How Pharmacy Safeguards Make a Difference: A Brief Case Report
A specialized pharmacy [Dunn Meadow, Ft. Lee, NJ] received a prescription for a TIRF product from a new patient. On completing their TIRF REMS checklist, and during their clinical assessment, they identified that the patient was not on around-the-clock opioids (a requirement of TIRF), and was being prescribed a TIRF product for severe pain due to kidney stones.
In addition, the prescriber started the patient at a dose higher than the recommended “lowest possible dose.” Through this diligence, the specialized pharmacy deemed that the prescription was not medically necessary, communicated with and educated the prescriber, and potentially warded off a significant adverse event for the patient. Safeguards like this appear to make a clinical difference and, in the case of TIRF prescribing, can be a life-saving intervention.
In a recent interview with Practical Pain Management, Dan Weinstein, CEO at Dunn Meadow, explained his pharmacy’s methods and policies: “Along with the help of our retired DEA [Drug Enforcement Agency] consultants and physician-only advisory board, we have created TIRF-REMS specific clinical assessments to control inappropriate prescribing. Prescriptions that do not pass our assessments will not be dispensed.”
Collaboration among the key stakeholders has the potential to improve appropriate prescribing of all opioids while helping to mitigate the risks of abuse and misuse.

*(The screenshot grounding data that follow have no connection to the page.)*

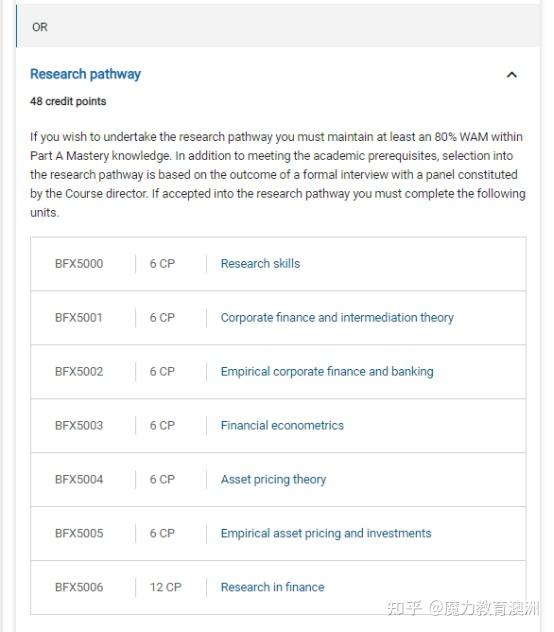Open Corporate finance and intermediation theory

click(x=337, y=318)
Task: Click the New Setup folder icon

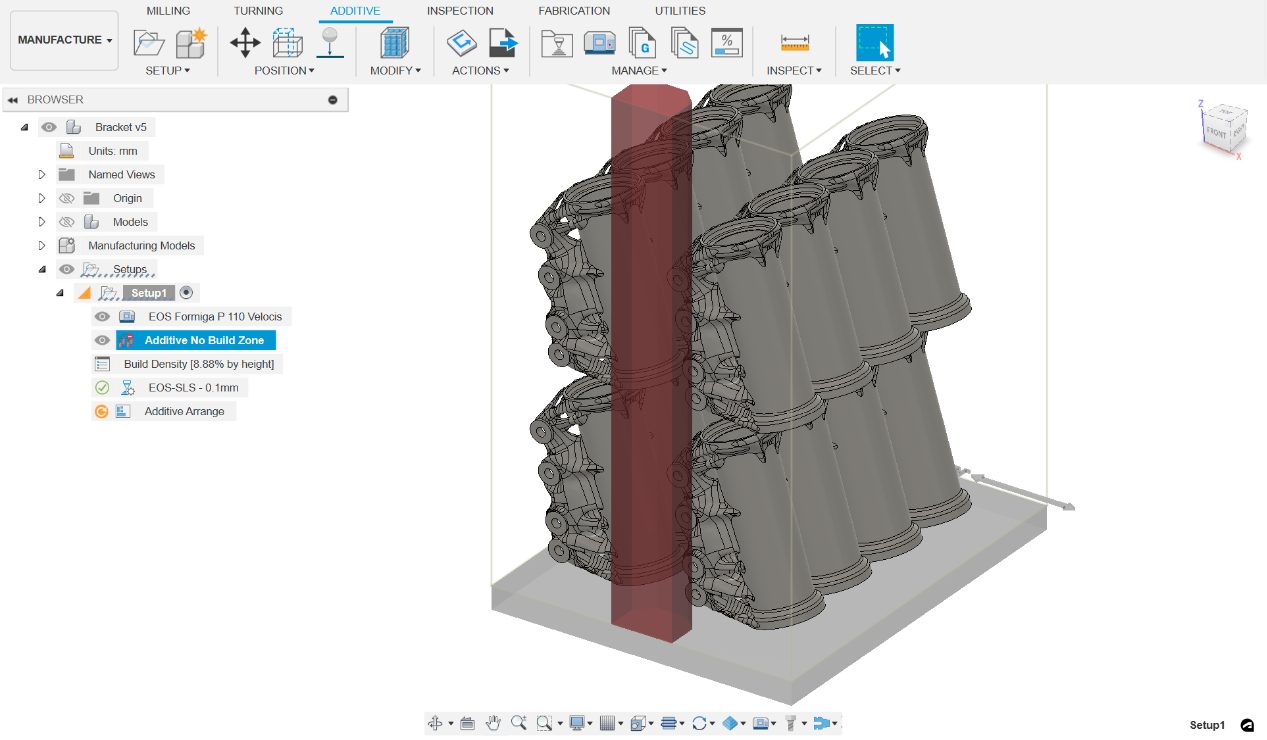Action: (x=149, y=43)
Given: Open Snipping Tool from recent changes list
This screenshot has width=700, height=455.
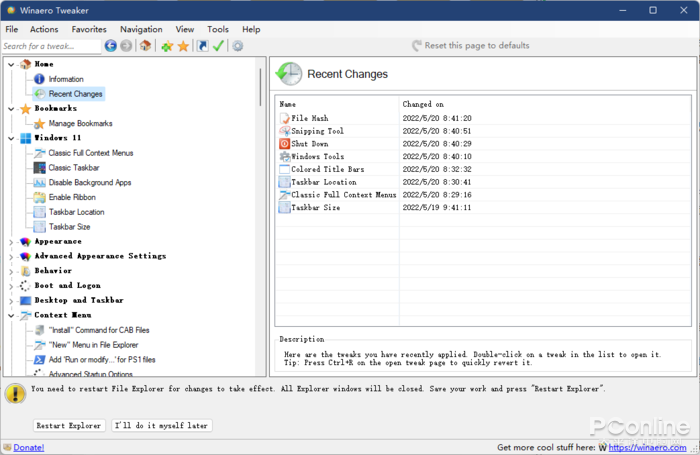Looking at the screenshot, I should click(x=317, y=131).
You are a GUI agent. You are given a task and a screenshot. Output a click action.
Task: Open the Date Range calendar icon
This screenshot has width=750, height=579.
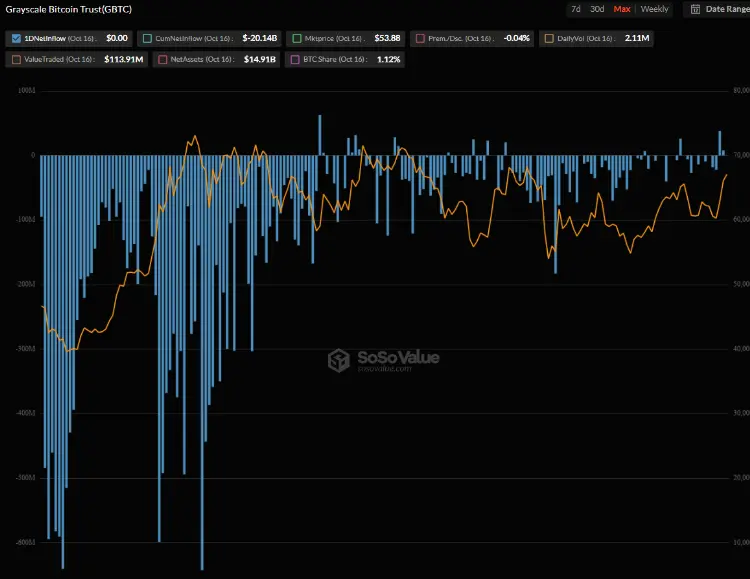coord(695,9)
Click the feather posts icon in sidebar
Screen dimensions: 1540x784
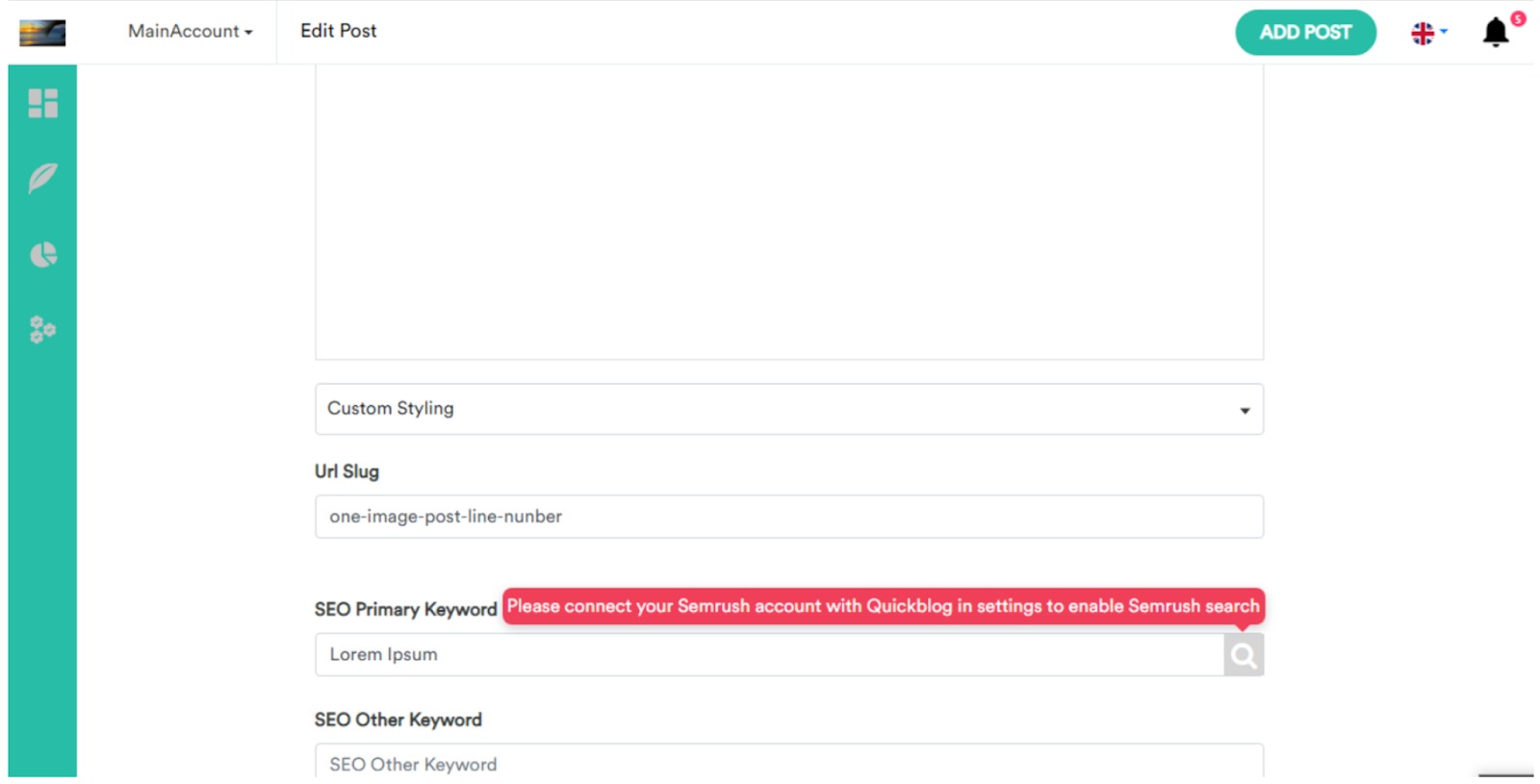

The list of stakeholders is notable for its breadth and depth: FDA, the DEA, the Centers for Disease Control and Prevention, the Substance Abuse and Mental Health Services Administration, the Federation of State Medical Boards, individual state and local healthcare regulatory and law enforcement agencies, prescribers, pharmacies, patient advocacy groups, and product manufacturers.
The literature supports the need for a comprehensive solution to the complex problems of nonmedical use and overdose with opioids.3 The new shared TIRF REMS program may be an important first step toward this goal, but it is likely that additional measures will be needed in the future.4
Often times, TIRFS are used in an off-label manner for chronic pain not related to cancer, and adding clinical assessments at the pharmacy level may curtail inappropriate use. Having specialized pharmacy oversight adds one extra layer to the safe use of TIRF products. Prescribing clinicians should consider partnering with a local, regional or national specialized pharmacy partner.